There is a breeze, and it has a slight crispness to it letting it be known that there is still a touch of winter to be shared before we can officially say we are on our way to summer.  We almost always have snow by the May long weekend.. and I know this to be true this year as the work car I drive has had it's winter tires off today... fate... karma... call it what you will, I just know it to be true.

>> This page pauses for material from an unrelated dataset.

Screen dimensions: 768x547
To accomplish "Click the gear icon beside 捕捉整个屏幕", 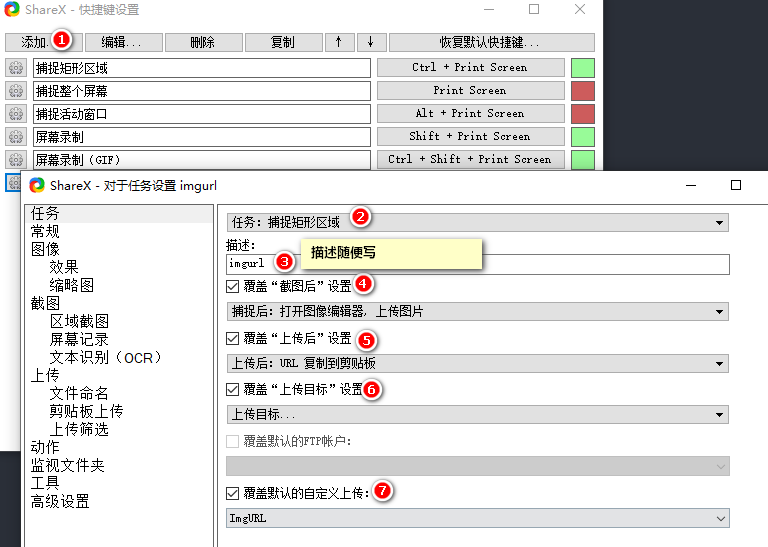I will pyautogui.click(x=15, y=91).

To this I am going to add the next blog challenge... Something that I am missing.... I am always missing people.  Especially when I sit on my own in the yard with only the pups and my thoughts.
My grandad.. my father-in-law.. my Nana Forhan... I miss them all very much.. still. 
I miss my girl who lives too far away.
I miss friends who also live far away.
I miss friends who have just left my life.
I miss my Molly, my Emily and our Oakie.
I miss my store.
I miss my staff.
I miss my customers.

However today as I sit outside in the beautiful warmth of the spring time sunshine.. the birds chirping, my dogs playing in the yard, the odd shout from a child down the road playing in their yard... what I am missing is something I have never owned myself.... and that is the solitude of living in the country... with some distance between neighbours.
Don't get me wrong.. I really like my neighbours.. they are all pretty amazing people, and we have been seriously blessed with some incredible people who live around us....
.... it is just that I would like to sit outside and not listen to their radios... their music... their talk shows....

It has rudely interrupted my silence that I was so enjoying until now...

So what I am missing most.... is solitude... silence....

But it IS spring!!!!

Wednesday, May 4, 2011

Eating, eating and more eating

I'm actually getting rather tired of this blog challenge.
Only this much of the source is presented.